Stipendi in Italia, crescita a zero senza l’innovazione

Negli ultimi 20 anni la produttività annua media in Italia è stata del -0,3%, contro il +0,3% della media OCSE.

stipendi in italia

Giacomo Calef, country head Italia di NS Partners, spiega come gli stipendi in Italia non crescano perché il Paese sta rimanendo indietro su innovazione e produttività.

Il divario tra la crescita dei salari e l’aumento del costo della vita in Italia è un problema persistente. Secondo l’OCSE, i salari reali sono rimasti fermi negli ultimi decenni, mentre il costo della vita è aumentato, riducendo il potere d’acquisto dei lavoratori. Questa discrepanza è legata alla stagnazione della produttività, definita come quanto prodotto si ottiene per ogni unità di input utilizzata, una stagnazione dovuta a investimenti insufficienti in tecnologia e istruzione e a una scarsa allocazione delle risorse.

Negli ultimi 20 anni, infatti, la produttività annua media in Italia è stata del -0,3%, contro il +0,3% della media OCSE. Questo rende l’Italia più vulnerabile alle crisi esterne rispetto ad altri Paesi industrializzati. Potremmo spiegare questo divario con gli altri Paesi analizzando i dati dell’ISTAT sulla spesa in ricerca e sviluppo italiana per il 2023: secondo il rapporto ISTAT, l’Italia ha investito circa 16 miliardi di euro in R&S, una crescita stimata del 5,2% rispetto all’anno precedente.

Questo investimento rappresenta circa l’1,5% del Pil italiano, un valore inferiore rispetto ai suoi vicini europei, come la Germania e la Francia, che hanno investito rispettivamente il 3,13% e il 2,35% del loro Pil. Questi dati inevitabilmente influenzano la capacità di innovazione del Paese e possono dunque fornire un’indicazione sul perché l’Italia soffra nel confronto con le maggiori economie europee.

Stipendi in Italia, crescita a zero senza l’innovazione

Il divario è evidente anche confrontando l’andamento del PIL reale di Germania, Francia e Italia, con quest’ultima che registra una crescita significativamente inferiore. A fronte di un Pil che non cresce adeguatamente, un’inflazione alta determina importanti conseguenze, costringendo le aziende a contenere i costi, inclusi i salari, per restare competitive.

Con un’inflazione attestatasi all’1,3% e un’industria che ha subito un ulteriore calo nel mese di luglio, segnalando un -5,6%, rispetto al -3,3% di giugno, questo mese può probabilmente alimentare il divario tra la crescita dei salari e il costo della vita. Un report di S&P Global segnala che quest’anno il 18% delle imprese italiane si aspetta di aumentare i prezzi di vendita nei prossimi 12 mesi, trasferendo le pressioni inflazionistiche sui consumatori e allargando ulteriormente il divario tra salari e costo della vita.

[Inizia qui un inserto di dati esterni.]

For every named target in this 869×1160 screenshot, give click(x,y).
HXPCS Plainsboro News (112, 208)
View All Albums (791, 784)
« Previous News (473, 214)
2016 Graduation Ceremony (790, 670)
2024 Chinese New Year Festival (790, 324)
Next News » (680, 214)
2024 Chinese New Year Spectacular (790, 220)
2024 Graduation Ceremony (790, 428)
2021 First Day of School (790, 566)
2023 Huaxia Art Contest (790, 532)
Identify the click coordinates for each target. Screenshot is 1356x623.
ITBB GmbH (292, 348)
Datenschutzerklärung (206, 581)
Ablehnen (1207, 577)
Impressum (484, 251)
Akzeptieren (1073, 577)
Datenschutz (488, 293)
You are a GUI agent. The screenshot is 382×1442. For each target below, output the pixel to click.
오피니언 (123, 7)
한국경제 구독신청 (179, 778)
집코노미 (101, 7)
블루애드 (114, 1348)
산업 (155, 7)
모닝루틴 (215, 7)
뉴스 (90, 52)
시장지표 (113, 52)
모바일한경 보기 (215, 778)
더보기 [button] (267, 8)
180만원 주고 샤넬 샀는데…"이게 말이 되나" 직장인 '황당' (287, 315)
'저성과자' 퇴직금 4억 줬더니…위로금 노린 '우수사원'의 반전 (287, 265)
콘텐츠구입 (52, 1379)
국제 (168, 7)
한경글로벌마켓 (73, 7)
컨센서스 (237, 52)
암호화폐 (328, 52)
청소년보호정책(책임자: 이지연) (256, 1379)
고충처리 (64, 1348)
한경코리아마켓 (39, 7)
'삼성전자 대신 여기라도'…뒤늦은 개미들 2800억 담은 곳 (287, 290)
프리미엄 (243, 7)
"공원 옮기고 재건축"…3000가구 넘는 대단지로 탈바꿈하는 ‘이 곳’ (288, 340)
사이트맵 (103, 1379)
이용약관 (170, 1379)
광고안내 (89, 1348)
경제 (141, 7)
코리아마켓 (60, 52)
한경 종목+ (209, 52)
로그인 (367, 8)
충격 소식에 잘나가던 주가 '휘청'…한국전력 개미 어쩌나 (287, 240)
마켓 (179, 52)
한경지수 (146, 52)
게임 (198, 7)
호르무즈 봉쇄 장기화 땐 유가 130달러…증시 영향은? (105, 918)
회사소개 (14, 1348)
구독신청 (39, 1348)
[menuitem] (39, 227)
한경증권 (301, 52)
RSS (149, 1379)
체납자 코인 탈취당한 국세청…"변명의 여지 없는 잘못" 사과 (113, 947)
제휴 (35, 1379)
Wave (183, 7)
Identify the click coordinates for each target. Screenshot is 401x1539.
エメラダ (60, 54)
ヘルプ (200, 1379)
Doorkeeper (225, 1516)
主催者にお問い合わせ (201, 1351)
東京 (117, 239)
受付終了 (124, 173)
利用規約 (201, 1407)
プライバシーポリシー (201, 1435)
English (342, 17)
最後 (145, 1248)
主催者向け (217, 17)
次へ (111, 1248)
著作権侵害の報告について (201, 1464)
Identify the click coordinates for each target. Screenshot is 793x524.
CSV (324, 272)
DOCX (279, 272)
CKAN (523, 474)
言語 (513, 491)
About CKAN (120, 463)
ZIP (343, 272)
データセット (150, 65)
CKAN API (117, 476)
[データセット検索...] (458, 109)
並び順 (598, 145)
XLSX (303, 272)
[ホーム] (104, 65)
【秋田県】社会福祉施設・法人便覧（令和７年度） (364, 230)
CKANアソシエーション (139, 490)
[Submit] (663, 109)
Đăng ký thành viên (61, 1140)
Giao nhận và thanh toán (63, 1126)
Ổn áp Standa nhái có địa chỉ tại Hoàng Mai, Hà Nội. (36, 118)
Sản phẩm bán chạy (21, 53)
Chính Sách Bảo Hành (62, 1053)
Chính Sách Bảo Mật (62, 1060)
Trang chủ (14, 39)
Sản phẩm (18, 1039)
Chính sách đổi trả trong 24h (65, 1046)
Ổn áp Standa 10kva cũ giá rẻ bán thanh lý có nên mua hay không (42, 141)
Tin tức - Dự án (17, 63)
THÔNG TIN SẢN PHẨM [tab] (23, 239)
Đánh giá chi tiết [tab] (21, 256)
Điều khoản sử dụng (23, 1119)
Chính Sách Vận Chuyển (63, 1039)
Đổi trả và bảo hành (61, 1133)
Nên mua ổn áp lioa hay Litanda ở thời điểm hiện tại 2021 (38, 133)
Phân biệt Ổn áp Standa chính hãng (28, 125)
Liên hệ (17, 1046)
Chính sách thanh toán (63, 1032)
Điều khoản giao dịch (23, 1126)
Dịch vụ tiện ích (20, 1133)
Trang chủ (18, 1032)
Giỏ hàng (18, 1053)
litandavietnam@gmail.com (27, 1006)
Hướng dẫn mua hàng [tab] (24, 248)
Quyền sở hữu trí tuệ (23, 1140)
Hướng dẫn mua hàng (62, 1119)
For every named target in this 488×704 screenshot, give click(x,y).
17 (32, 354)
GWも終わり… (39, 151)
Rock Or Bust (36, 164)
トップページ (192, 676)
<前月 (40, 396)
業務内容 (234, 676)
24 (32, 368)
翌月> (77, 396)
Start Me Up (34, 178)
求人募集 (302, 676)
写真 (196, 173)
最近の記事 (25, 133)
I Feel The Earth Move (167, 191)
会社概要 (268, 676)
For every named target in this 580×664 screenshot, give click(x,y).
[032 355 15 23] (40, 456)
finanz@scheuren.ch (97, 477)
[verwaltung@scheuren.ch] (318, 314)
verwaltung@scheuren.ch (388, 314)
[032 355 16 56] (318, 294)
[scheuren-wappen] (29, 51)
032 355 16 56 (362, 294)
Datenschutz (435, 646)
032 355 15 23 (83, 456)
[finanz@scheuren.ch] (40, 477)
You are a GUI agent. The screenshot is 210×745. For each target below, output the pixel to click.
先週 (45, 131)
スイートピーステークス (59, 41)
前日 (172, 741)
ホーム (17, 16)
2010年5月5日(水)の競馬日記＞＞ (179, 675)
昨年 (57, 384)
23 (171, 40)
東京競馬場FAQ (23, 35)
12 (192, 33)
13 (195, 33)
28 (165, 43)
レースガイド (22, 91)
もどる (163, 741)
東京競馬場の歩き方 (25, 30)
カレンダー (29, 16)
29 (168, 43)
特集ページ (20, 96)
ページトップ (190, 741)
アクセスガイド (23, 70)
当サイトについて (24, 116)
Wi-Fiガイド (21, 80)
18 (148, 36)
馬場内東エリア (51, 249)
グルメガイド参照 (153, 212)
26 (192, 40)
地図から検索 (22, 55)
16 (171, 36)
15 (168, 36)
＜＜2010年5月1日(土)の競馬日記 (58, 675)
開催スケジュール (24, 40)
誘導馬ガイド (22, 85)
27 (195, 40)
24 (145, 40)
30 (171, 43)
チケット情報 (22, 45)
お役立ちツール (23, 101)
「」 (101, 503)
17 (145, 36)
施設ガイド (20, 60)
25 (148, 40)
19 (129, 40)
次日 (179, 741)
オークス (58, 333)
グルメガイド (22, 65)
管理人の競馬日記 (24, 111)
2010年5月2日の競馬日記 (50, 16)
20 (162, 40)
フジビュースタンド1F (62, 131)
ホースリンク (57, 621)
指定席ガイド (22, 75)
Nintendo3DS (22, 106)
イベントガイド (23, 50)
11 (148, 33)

Il tasso di risparmio delle famiglie italiane potrebbe fornire un cuscinetto contro l’aumento del costo della vita, ma non è una soluzione a lungo termine. Per affrontare efficacemente il problema, le politiche economiche e del lavoro devono sostenere la crescita dei salari affinché possano tenere il passo con l’aumento del costo della vita. Inoltre, sarebbe opportuno promuovere investimenti in tecnologie avanzate e introdurre riforme per efficientare il sistema produttivo italiano, in modo dare nuovo slancio alla produttività.